### Exercise
Could you resume the thread about rsync being unable to chmod symlinks, continuing on from its final sentence?

Try commenting out the switch_step++; line in do_chmod() and see if that makes the issue on an older libc go away. It's possible that something returned ENOTSUP, and then rsync on linux would stop being able to chmod symlinks. If that fixes the issue I'll change the code so that it always tries the lchmod() first. That's probably safer (I was just trying to make it more optimized when it was in a situation where lchmod() always fails).

@samueloph
Copy link
Contributor

Thank you @WayneD,

Unfortunately I wasn't able to reproduce the issue, I've tried to use a shortcut to avoid setting up everything needed for a full reproduction, but now I'll have to since I don't know whether the issue was caused by something else or I failed by not trying on the same environment where I saw the previous failures.

In case I manage to reproduce it, I will let you know if the workaround you mentioned was effective.

@samueloph
Copy link
Contributor

I was now able to reproduce the issue, it doesn't looks like an rsync issue per-se, but there might be room for improvement.

The issue arises when one compiles rsync 3.2.3 (with this patch applied 9dd6252) with libc6-dev 2.32 and then uses the binary in a system which has libc6 <= 2.31.

### Recorded data
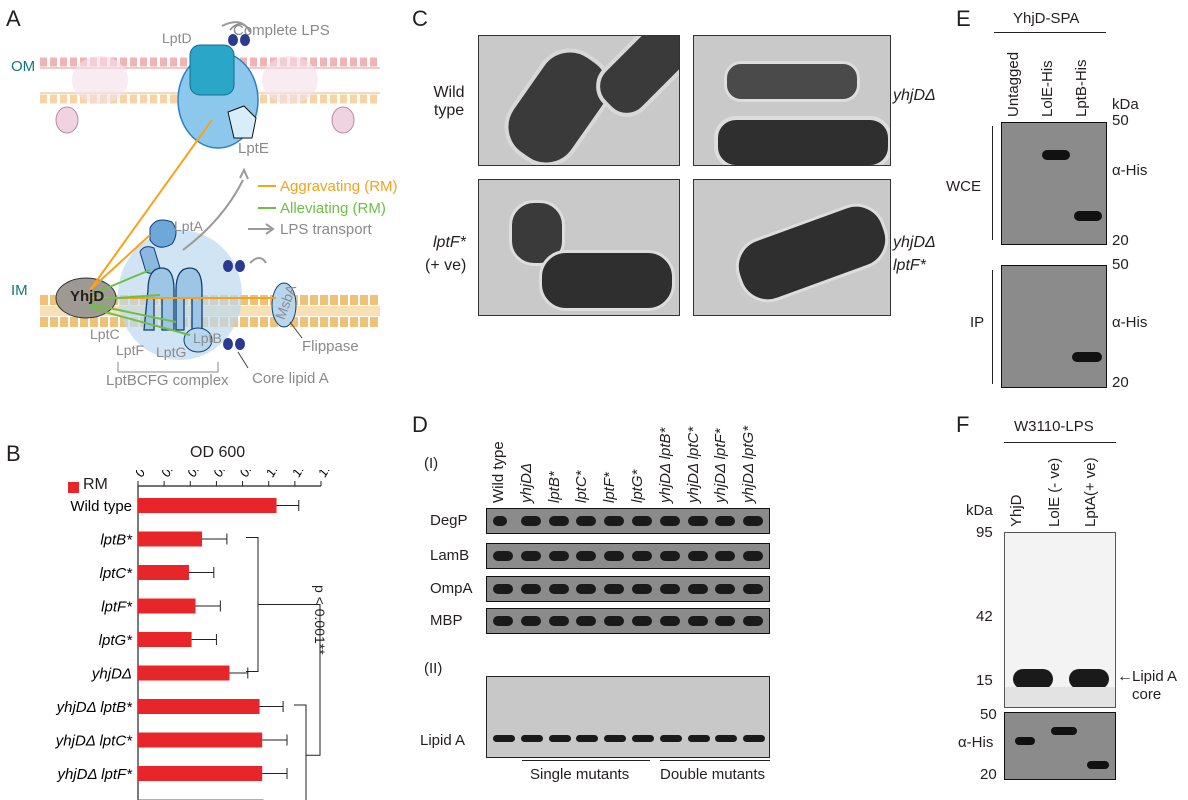  Describe the element at coordinates (713, 774) in the screenshot. I see `double-mutants-label: Double mutants` at that location.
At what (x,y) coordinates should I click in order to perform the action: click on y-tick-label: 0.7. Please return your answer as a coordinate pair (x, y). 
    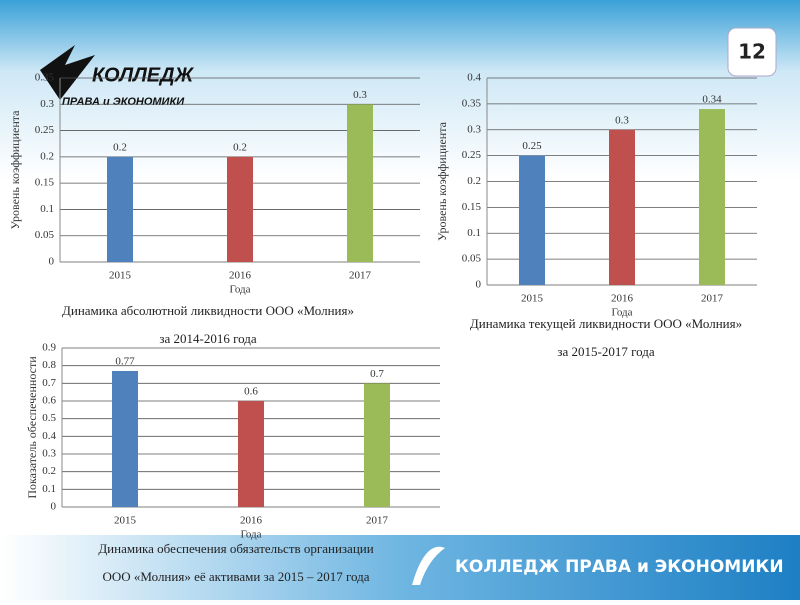
    Looking at the image, I should click on (49, 383).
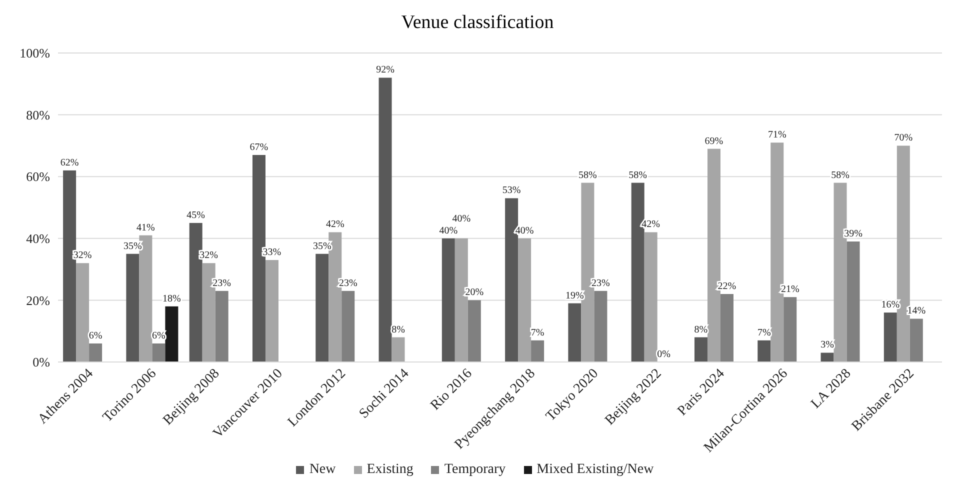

### Solved exercise
Reproduction can be done with:
rsync -va /etc/ld.so.cache /tmp

sending incremental file list
ld.so.cache
rsync: [receiver] failed to set permissions on "/tmp/.ld.so.cache.VBH9uY": Function not implemented (38)

sent 29,946 bytes  received 35 bytes  59,962.00 bytes/sec
total size is 29,838  speedup is 1.00
rsync error: some files/attrs were not transferred (see previous errors) (code 23) at main.c(1333) [sender=3.2.3]

From a packaging POV, this issue can be solved by making the binaries depend on libc6 2.32 if libc6-dev used for compilation was set in that version. On Debian we have a system which automatically tries to guess the minimum required version based on symbols usage, but this systems fails to detect this as libc6's symbol for lchmod didn't "change" (alternative being to manually set that).

I can't identify the root cause of this, and I feel like I might still be onto the wrong lead since the patch doesn't seems to change behavior based on compilation time, only runtime. It's possible that I'm still having some weirdness from my reproduction method.

But overall it doesn't look like an rsync issue, since one can always bump the dependency of the compiled rsync manually to libc6-2.32. Though there might be something that could be done to allow a "libc6-dev-2.32 compiled rsync" to be run with libc6 <= 2.31.

Note: I've tried a few workarounds, like commenting out switch_step++; or adding EMFILE, ENFILE, and EOPNOTSUPP[0] to the errors the patch checks, last one being a "blind patch" (as I've only tried it due to the mention of those errors in the doc). None of them solved the issue.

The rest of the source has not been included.